Stored dataset items
■ ■ ■
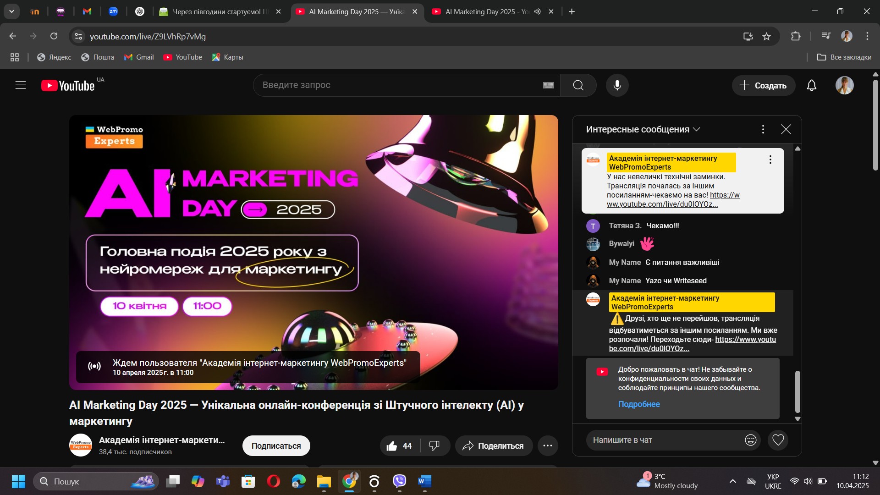Open the emoji picker in chat
Screen dimensions: 880x495
750,440
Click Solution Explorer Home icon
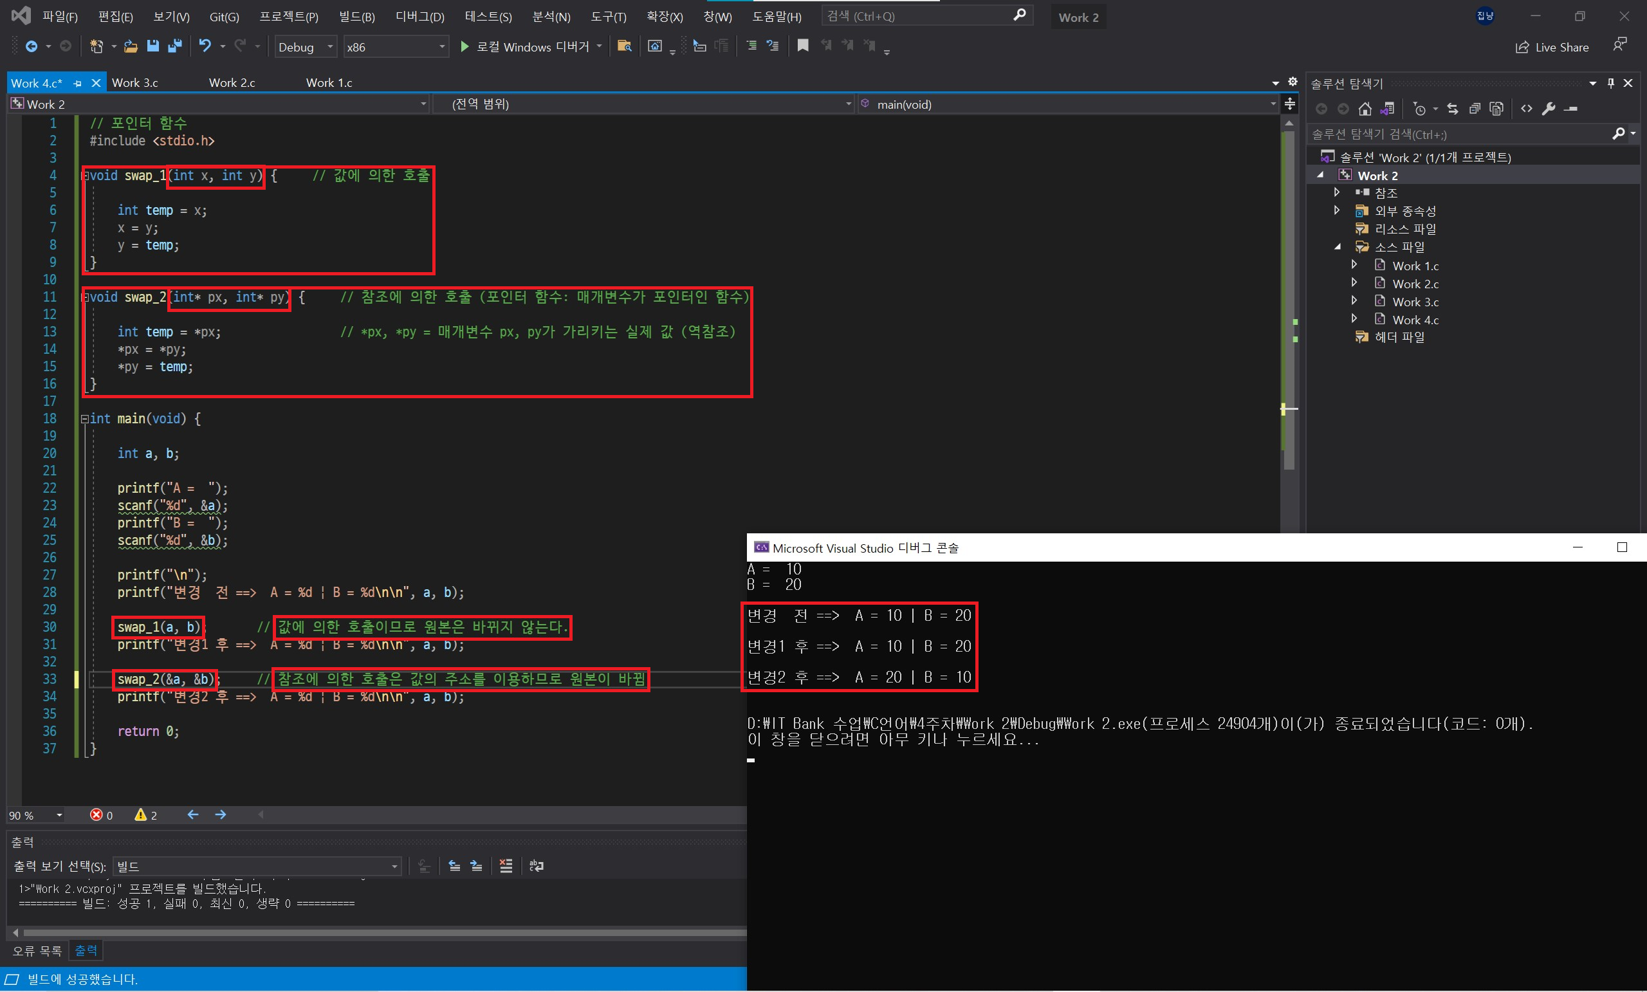The image size is (1647, 992). (x=1365, y=109)
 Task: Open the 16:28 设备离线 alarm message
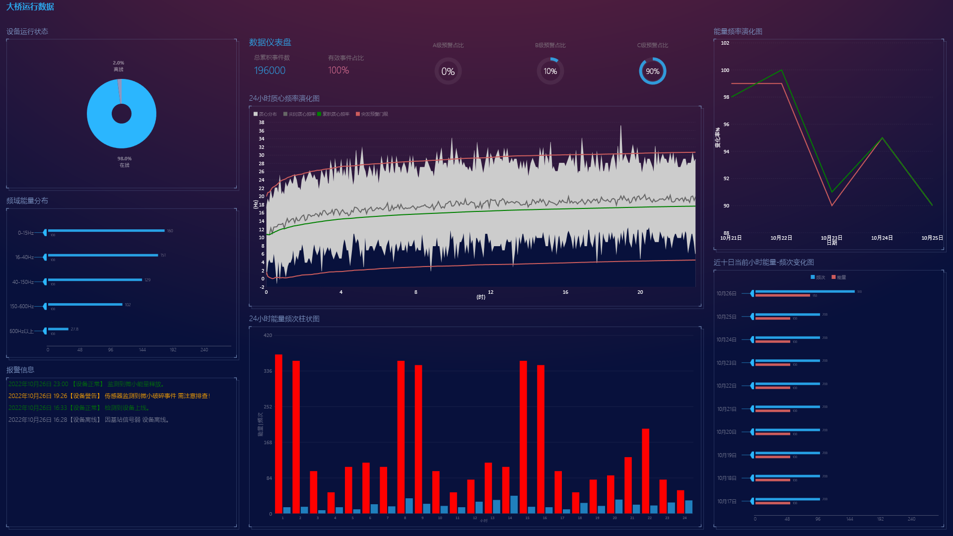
■ ■ ■
EXERCISE OBJECTIVE :: Exactly the lines from the one containing "Click Solution Explorer Home icon" through the last line of the data above should be output, both ends included, with every picture left out.

ANSWER TO THE PROBLEM ::
Click Solution Explorer Home icon
The image size is (1647, 992). (x=1365, y=109)
 Task: Open the 16:28 设备离线 alarm message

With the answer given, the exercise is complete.